Prevenção A medida, anunciada na terça-feira (23) pelo ministro da Saúde, Alexandre Padilha, busca ampliar a detecção precoce, aumentando as chances de cura nessa faixa etária, que concentra 23% dos casos da doença
FOTO: Rodrigo Nunes/MS

O SUS (Sistema Único de Saúde) vai garantir o acesso à mamografia para mulheres de 40 a 49 anos, mesmo sem sinais ou sintomas de câncer de mama. A medida, anunciada na terça-feira (23) pelo ministro da Saúde, Alexandre Padilha, busca ampliar a detecção precoce, aumentando as chances de cura nessa faixa etária, que concentra 23% dos casos da doença.
Agora, as mulheres poderão solicitar o exame sob demanda, em conjunto com o profissional de saúde, que orientará sobre os benefícios e possíveis desvantagens do rastreamento precoce. Antes da mudança, a realização da mamografia para mulheres abaixo de 50 anos dependia de histórico familiar ou da presença de sintomas, limitando o acesso na rede pública.
Além disso, o SUS vai ampliar o rastreamento ativo para mulheres até 74 anos, antes limitado a 69 anos. Essa ação segue as recomendações internacionais, considerando que quase 60% dos casos de câncer de mama ocorrem entre os 50 e 74 anos, faixa etária em que o envelhecimento aumenta o risco da doença.
Para reforçar a detecção precoce, o programa Agora Tem Especialistas vai levar 22 unidades móveis de atendimento a 22 estados durante o mês de outubro, oferecendo mamografia, ultrassonografia, punção e biópsia de mama, colposcopia e consultas médicas presenciais ou por telemedicina. A expectativa é realizar até 120 mil atendimentos, com investimento de R$ 18 milhões.
O Ministério da Saúde também vai investir R$ 120 milhões na aquisição de 60 kits de biópsia, equipados com tecnologia 2D e 3D, aumentando a precisão diagnóstica e reduzindo a necessidade de repetição de exames. Além disso, novos medicamentos de ponta, como trastuzumabe entansina e inibidores de ciclinas (abemaciclibe, palbociclibe e ribociclibe), serão incorporados ao SUS a partir de outubro, garantindo tratamento moderno para pacientes com câncer de mama avançado ou metastático.

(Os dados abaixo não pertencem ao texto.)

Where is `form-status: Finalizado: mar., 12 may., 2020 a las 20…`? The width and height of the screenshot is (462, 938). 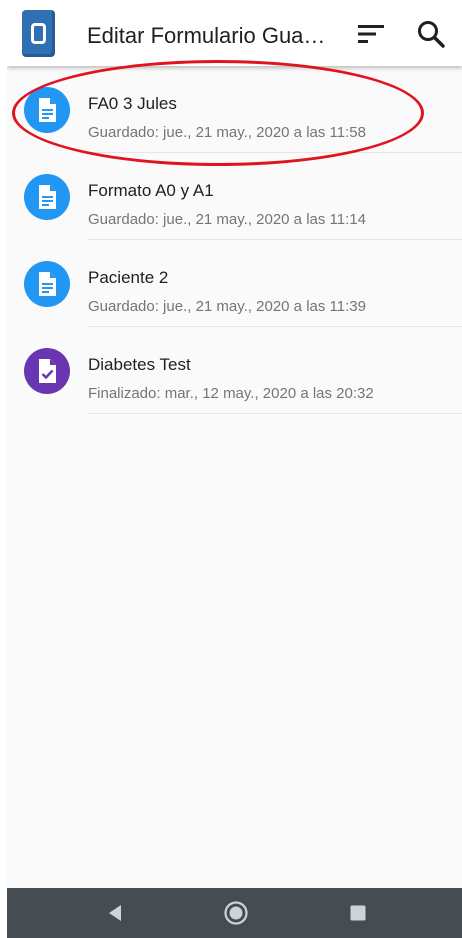 form-status: Finalizado: mar., 12 may., 2020 a las 20… is located at coordinates (231, 394).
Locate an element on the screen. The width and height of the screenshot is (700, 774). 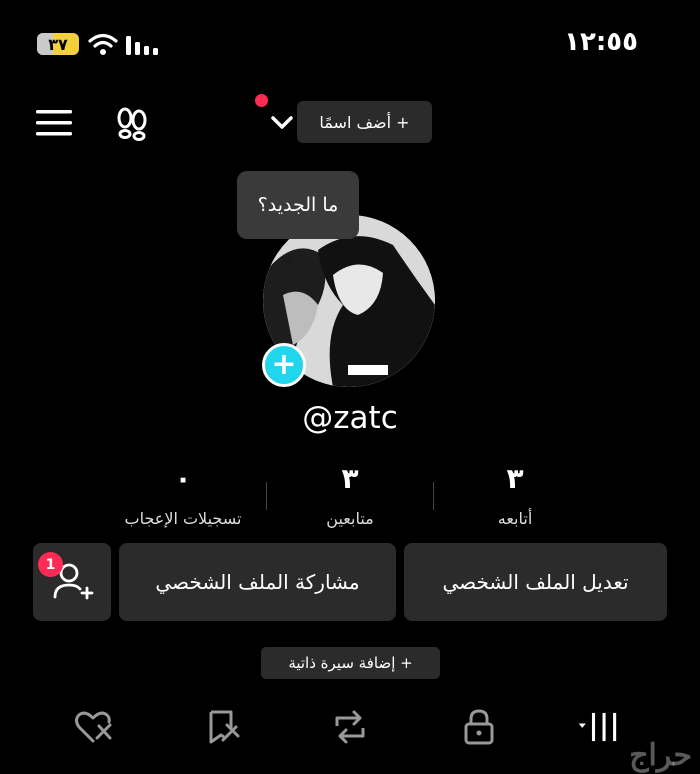
friend-requests-badge: 1 is located at coordinates (50, 564).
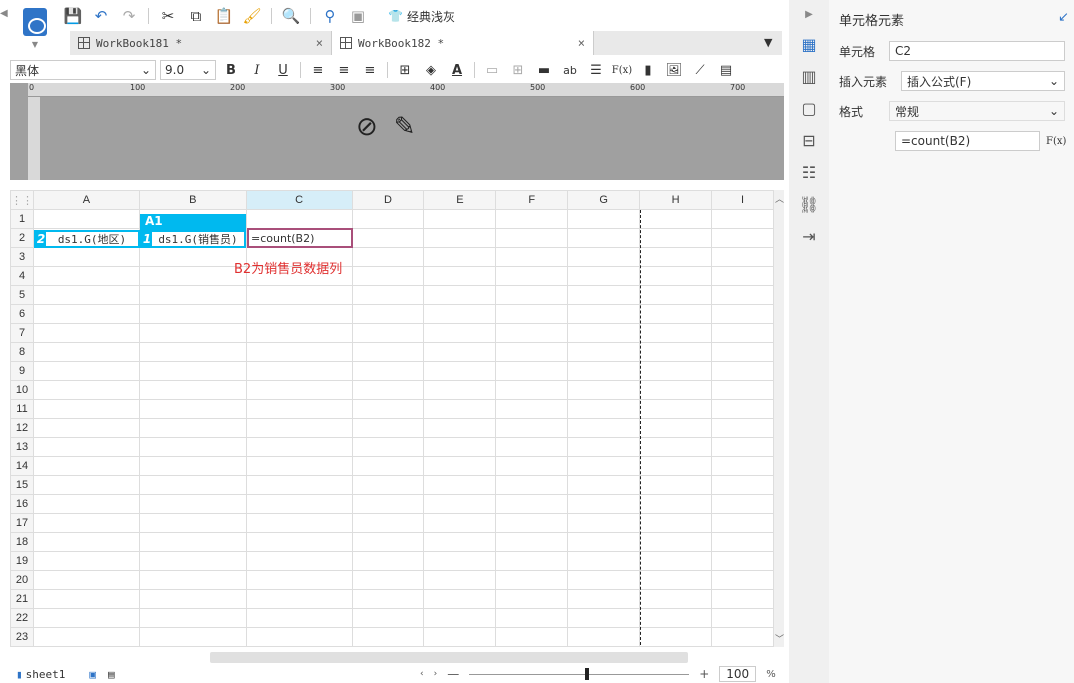 Image resolution: width=1074 pixels, height=683 pixels. What do you see at coordinates (22, 542) in the screenshot?
I see `row-header: 18` at bounding box center [22, 542].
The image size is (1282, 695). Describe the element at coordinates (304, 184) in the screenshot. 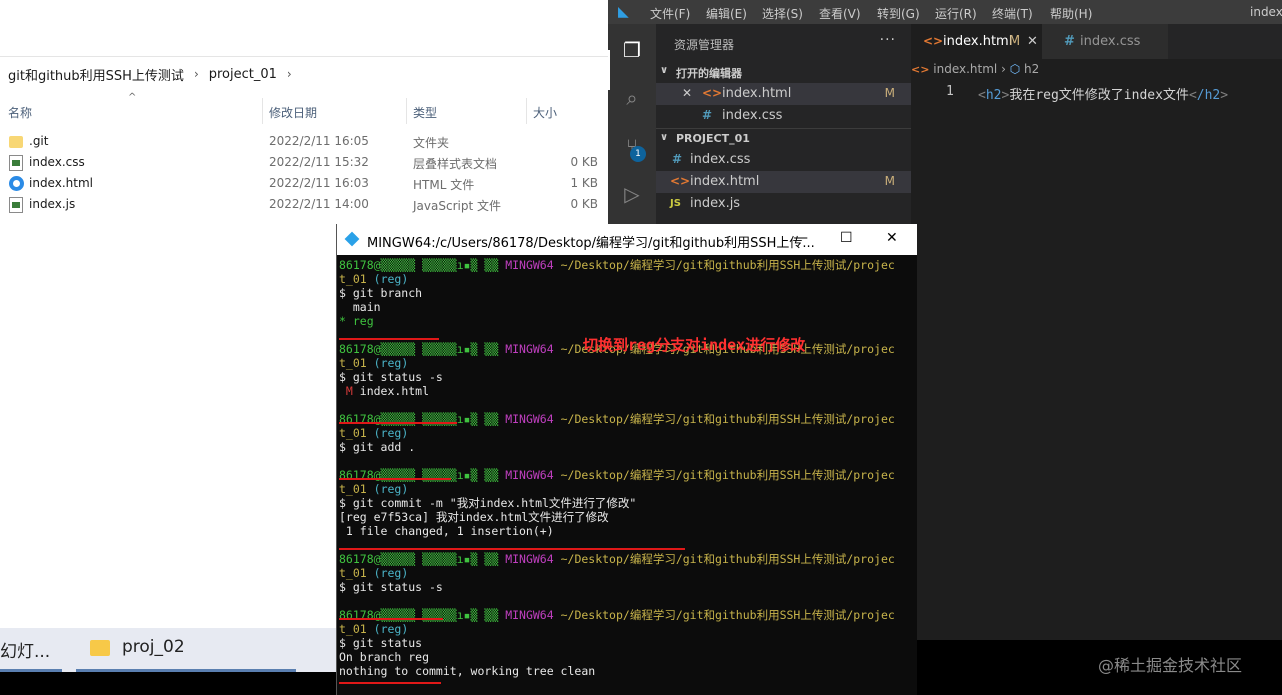

I see `file-row: index.html 2022/2/11 16:03 HTML 文件 1 KB` at that location.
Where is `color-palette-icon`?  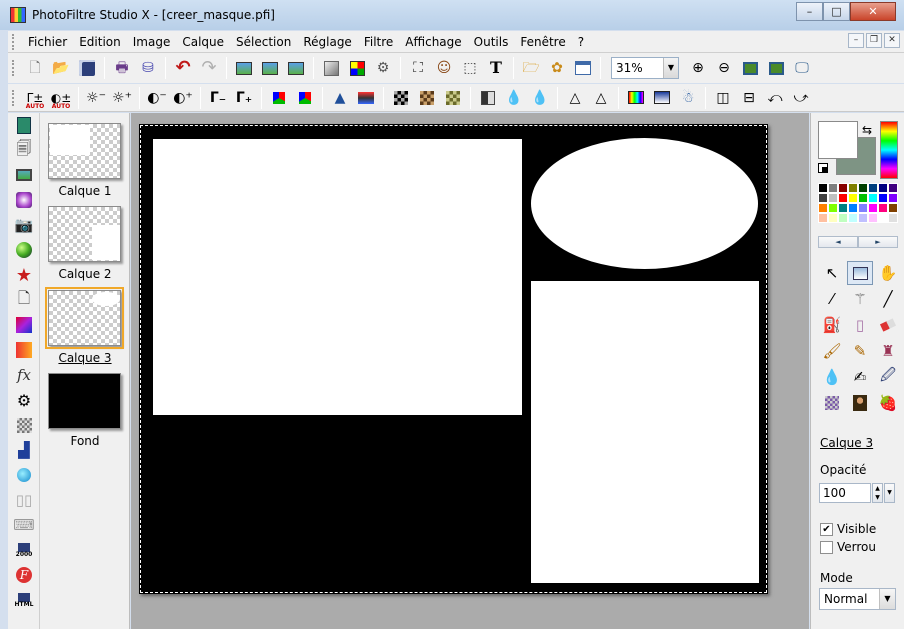 color-palette-icon is located at coordinates (357, 68).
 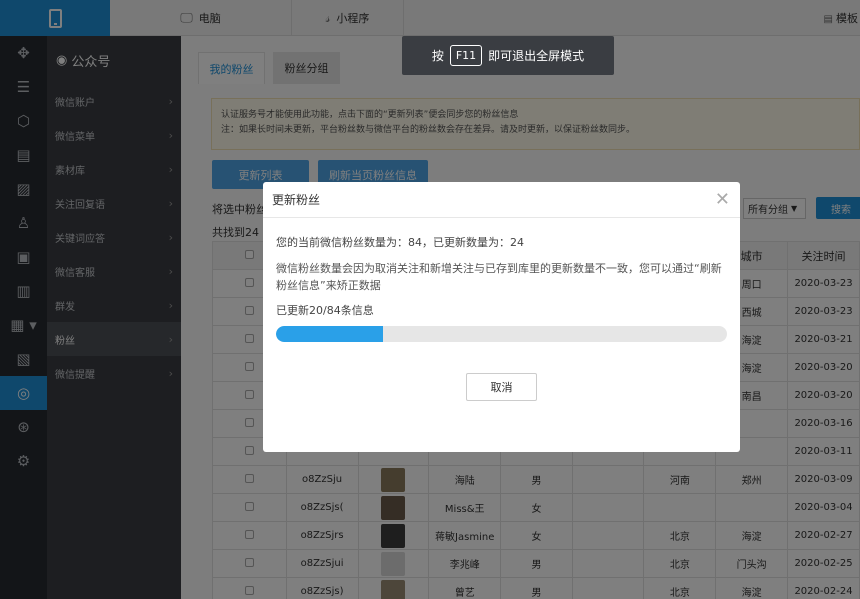 What do you see at coordinates (466, 56) in the screenshot?
I see `f11-key: F11` at bounding box center [466, 56].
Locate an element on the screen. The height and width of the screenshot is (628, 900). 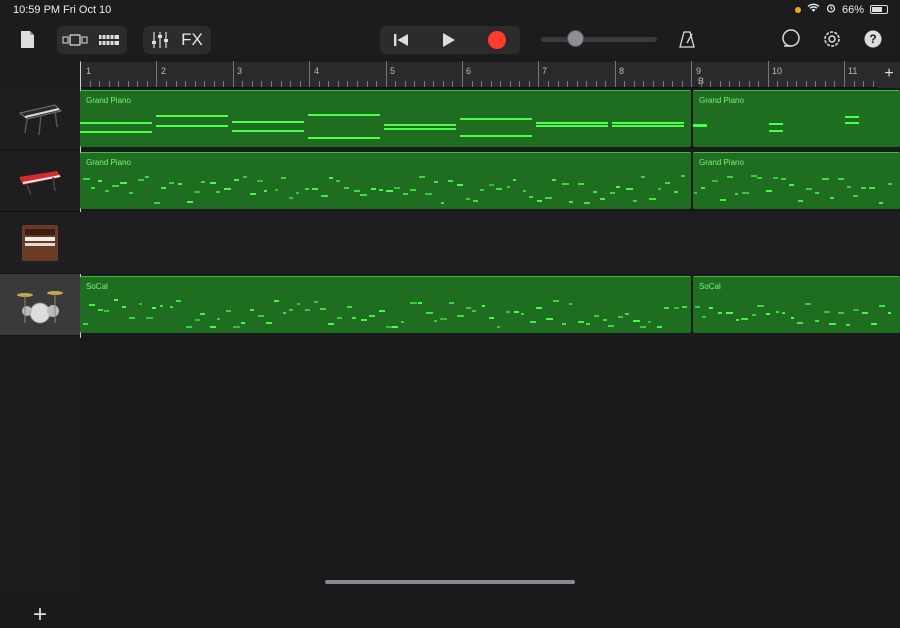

Em 2024, o SUS já realizou cerca de 4 milhões de mamografias de rastreamento e 376,7 mil exames diagnósticos, mantendo ampla cobertura em todo o país. Segundo Padilha, a decisão de ampliar o acesso à mamografia é histórica: “Enquanto alguns países erguem barreiras e restringem direitos, o Brasil dá o exemplo ao priorizar a saúde das mulheres e fortalecer o sistema público. Saúde é direito, não privilégio.”
Com a medida, o Brasil se aproxima de práticas internacionais de prevenção e reforça o compromisso com a atenção integral à saúde da mulher, oferecendo diagnóstico precoce, tratamento de qualidade e ampliação do acesso a serviços essenciais em todo o país.